** DATA TO PROCESS **
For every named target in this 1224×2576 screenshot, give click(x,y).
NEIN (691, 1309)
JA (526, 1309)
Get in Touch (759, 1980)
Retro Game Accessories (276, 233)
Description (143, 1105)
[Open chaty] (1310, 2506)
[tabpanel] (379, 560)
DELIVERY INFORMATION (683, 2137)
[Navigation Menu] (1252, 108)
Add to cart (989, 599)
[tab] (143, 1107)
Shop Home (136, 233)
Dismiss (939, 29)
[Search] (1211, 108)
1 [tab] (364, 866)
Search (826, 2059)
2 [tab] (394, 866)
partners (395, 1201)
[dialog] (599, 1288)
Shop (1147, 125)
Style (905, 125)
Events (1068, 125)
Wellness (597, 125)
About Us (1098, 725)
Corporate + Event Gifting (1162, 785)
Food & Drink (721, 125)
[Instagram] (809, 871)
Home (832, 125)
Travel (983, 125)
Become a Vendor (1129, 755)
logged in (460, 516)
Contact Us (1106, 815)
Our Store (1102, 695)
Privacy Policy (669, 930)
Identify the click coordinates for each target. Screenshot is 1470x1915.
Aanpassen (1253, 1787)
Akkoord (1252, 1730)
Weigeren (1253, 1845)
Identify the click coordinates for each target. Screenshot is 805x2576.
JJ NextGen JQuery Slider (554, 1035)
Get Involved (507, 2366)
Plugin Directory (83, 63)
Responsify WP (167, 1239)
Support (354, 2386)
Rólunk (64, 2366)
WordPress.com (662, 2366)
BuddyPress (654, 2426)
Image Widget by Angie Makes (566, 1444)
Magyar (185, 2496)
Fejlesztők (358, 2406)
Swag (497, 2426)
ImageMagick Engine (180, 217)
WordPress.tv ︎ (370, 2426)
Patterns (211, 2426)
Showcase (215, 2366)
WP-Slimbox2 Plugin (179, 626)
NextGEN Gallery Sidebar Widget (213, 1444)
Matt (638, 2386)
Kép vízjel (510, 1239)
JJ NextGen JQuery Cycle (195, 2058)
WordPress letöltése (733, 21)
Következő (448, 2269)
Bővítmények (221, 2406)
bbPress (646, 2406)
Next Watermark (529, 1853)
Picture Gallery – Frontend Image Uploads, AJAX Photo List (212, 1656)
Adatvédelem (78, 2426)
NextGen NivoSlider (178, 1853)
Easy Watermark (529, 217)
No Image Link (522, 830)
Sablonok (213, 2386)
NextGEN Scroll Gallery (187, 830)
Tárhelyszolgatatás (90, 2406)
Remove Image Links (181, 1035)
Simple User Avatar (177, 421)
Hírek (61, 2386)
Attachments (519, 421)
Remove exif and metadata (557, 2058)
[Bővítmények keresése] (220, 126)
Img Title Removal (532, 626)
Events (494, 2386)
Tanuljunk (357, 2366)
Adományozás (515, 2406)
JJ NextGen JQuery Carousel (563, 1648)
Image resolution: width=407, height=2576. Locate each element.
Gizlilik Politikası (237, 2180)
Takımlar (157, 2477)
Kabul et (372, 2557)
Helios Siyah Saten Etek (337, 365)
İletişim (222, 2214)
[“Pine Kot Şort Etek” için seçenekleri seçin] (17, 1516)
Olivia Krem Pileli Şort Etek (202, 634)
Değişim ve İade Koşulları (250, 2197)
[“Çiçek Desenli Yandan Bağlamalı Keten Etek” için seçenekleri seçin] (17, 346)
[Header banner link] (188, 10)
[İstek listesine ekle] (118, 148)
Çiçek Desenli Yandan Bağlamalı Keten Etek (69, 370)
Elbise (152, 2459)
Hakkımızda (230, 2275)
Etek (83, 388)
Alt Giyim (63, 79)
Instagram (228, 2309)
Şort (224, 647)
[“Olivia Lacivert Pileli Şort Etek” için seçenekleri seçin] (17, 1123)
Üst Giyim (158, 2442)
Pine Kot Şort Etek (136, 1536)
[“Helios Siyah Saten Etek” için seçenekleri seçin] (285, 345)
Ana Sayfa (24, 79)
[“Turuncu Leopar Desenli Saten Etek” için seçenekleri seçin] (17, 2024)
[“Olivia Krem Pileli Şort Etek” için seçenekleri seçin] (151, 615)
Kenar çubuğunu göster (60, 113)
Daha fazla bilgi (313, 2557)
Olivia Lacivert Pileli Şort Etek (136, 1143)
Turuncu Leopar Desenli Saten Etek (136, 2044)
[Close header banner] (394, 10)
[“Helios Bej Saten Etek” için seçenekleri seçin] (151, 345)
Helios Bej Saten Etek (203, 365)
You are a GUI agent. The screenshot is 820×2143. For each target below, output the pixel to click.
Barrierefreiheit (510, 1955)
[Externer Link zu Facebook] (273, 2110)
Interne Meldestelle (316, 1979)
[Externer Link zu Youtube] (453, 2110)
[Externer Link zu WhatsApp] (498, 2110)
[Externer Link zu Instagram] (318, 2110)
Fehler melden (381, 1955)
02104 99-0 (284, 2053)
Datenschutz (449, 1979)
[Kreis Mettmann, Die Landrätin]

** EXERCISE DIRECTIONS **
Looking at the records above, work out how many lines include the word "Widget", then give that number by itself.

** RESPONSE TO THIS EXERCISE **
2